[Opening INPUT MATERIAL section]
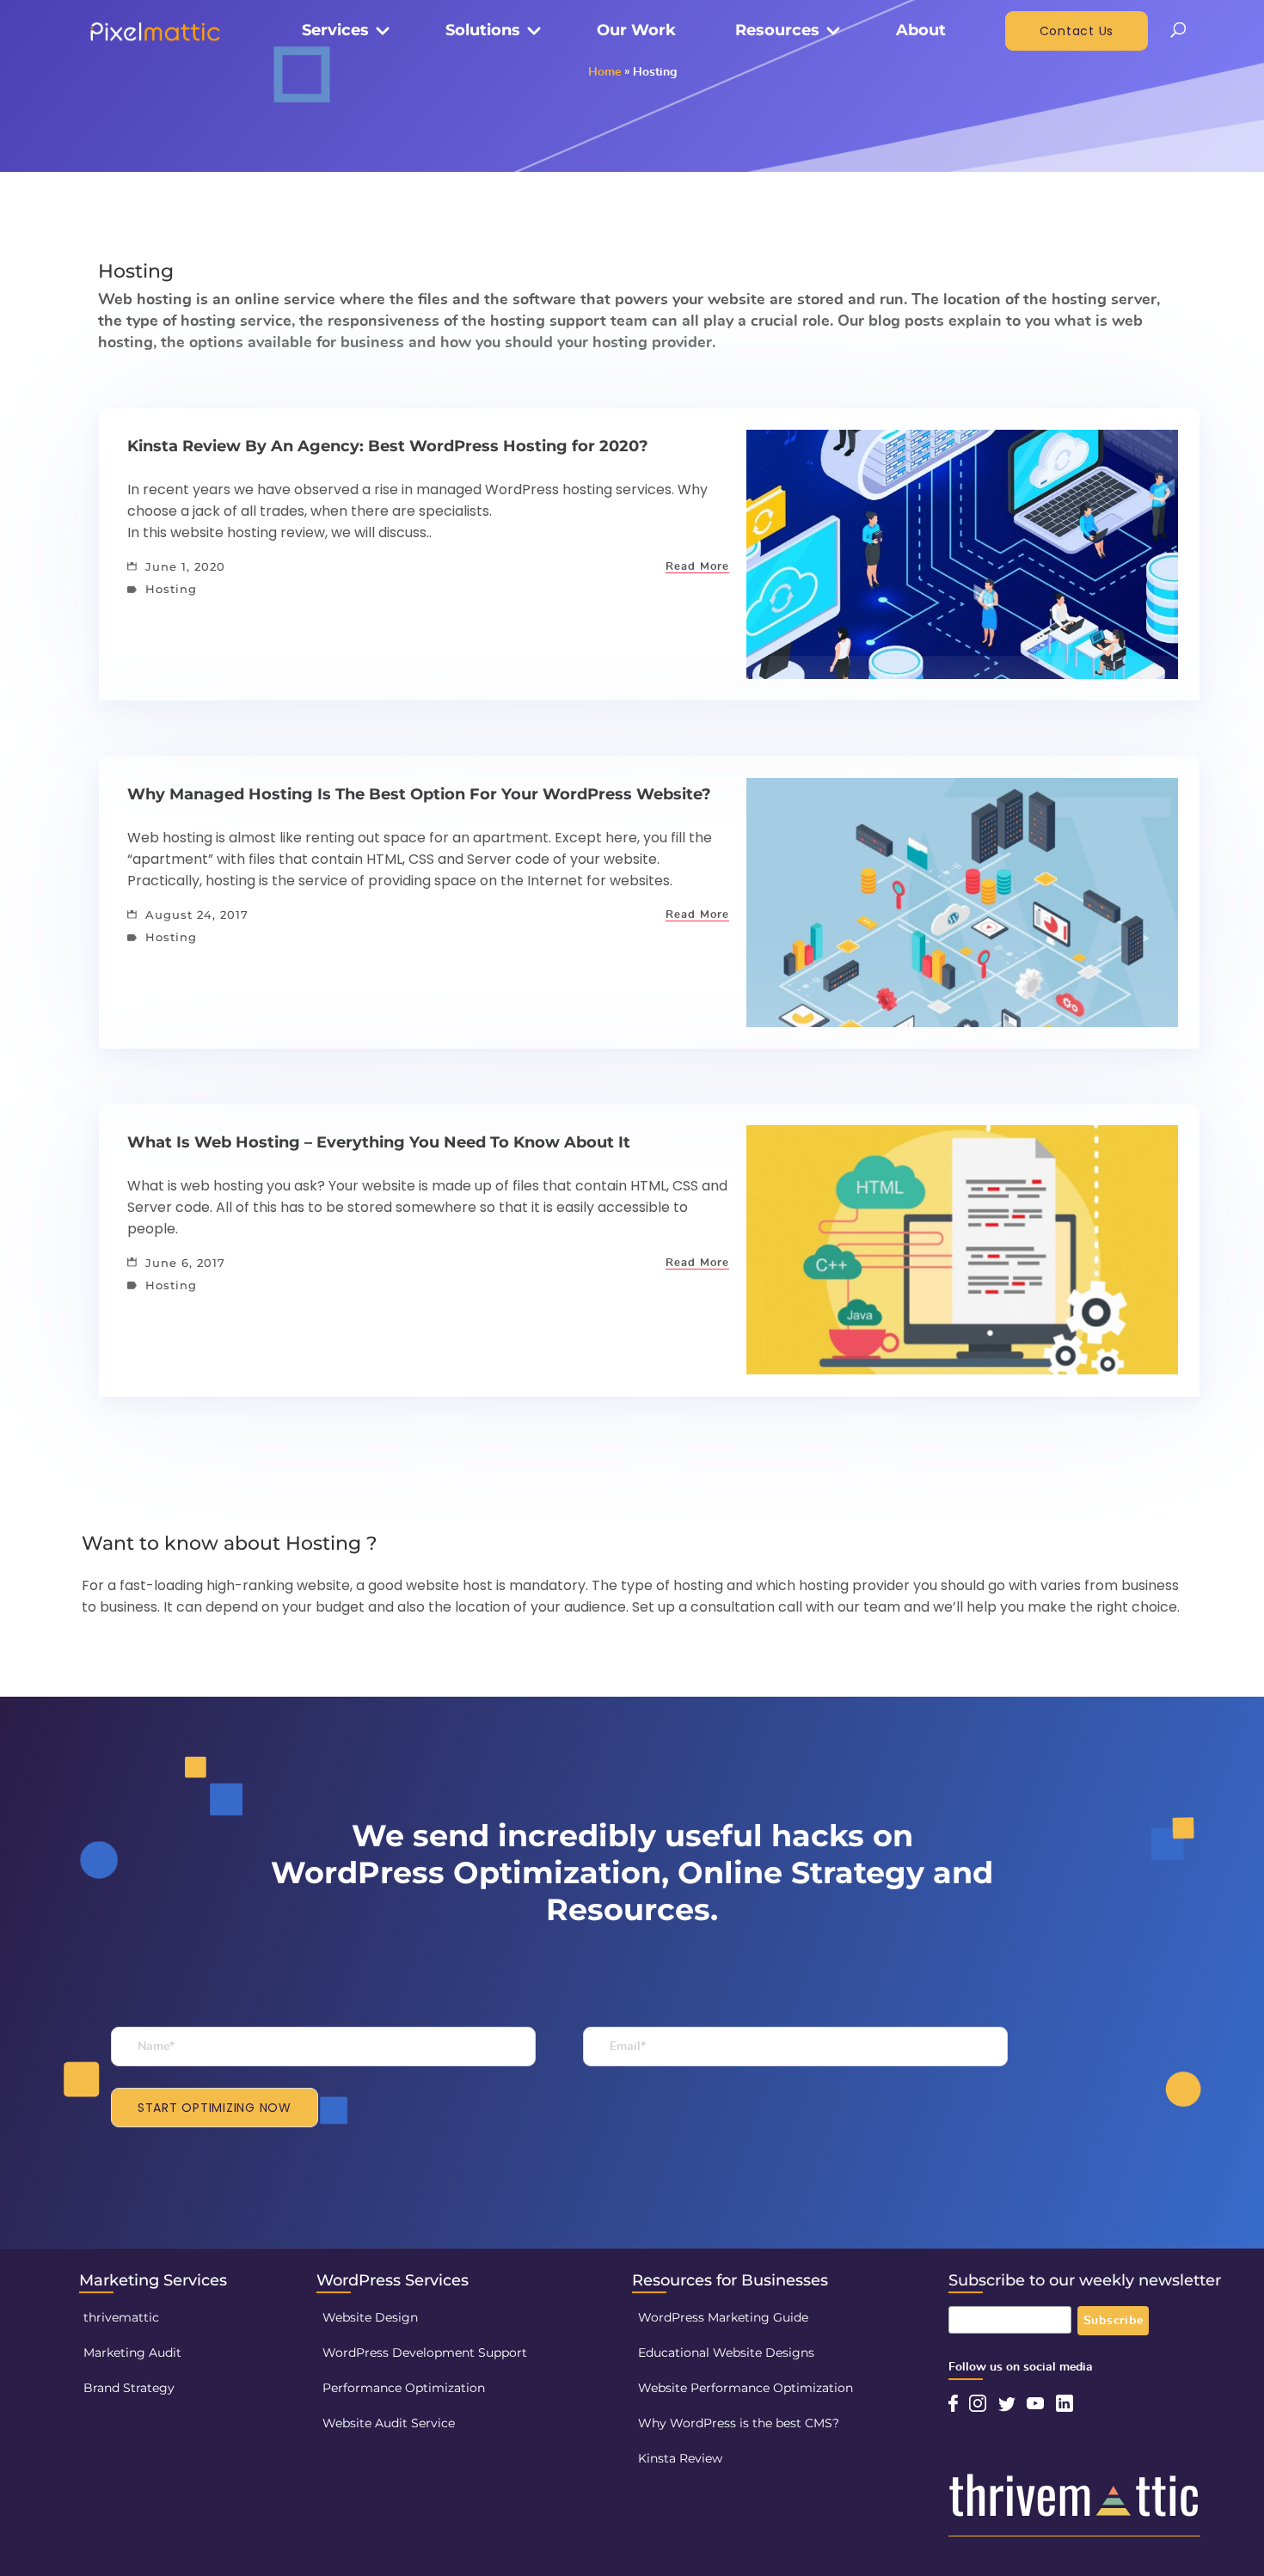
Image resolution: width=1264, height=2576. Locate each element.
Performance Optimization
[Closing INPUT MATERIAL section]
[Opening INPUT MATERIAL section]
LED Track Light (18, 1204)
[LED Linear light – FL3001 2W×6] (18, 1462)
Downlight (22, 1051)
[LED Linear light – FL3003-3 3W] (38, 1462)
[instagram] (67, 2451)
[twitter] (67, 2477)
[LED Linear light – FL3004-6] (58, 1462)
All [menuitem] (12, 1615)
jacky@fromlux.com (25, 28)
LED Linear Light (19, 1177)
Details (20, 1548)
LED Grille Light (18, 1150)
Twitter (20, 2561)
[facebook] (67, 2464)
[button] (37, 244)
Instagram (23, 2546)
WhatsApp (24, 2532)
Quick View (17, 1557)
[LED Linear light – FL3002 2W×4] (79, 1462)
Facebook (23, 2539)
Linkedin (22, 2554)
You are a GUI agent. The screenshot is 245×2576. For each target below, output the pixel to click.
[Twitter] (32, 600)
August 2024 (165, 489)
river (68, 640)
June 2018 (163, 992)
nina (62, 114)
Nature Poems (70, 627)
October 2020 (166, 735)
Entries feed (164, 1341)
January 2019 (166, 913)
[Closing INPUT MATERIAL section]
[Opening INPUT MATERIAL section]
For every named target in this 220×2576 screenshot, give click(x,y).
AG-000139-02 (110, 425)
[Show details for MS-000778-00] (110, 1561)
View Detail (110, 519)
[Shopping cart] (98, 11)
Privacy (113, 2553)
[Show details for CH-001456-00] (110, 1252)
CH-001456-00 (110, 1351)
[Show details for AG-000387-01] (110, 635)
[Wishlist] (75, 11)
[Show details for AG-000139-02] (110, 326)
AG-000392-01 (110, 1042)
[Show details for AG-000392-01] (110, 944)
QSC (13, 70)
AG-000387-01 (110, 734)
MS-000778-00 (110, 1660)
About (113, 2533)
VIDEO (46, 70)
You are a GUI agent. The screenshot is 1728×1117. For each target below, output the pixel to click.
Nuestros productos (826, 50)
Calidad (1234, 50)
[Closing INPUT MATERIAL section]
HOW TO COMPLETE THIS TASK: Your answer should be the lines above, from the line containing "August 2024 (165, 489)" up to and including the line containing "January 2019 (166, 913)", reproduced exactly and with nothing else.

EXPECTED ANSWER:
August 2024 (165, 489)
river (68, 640)
June 2018 (163, 992)
nina (62, 114)
Nature Poems (70, 627)
October 2020 (166, 735)
Entries feed (164, 1341)
January 2019 (166, 913)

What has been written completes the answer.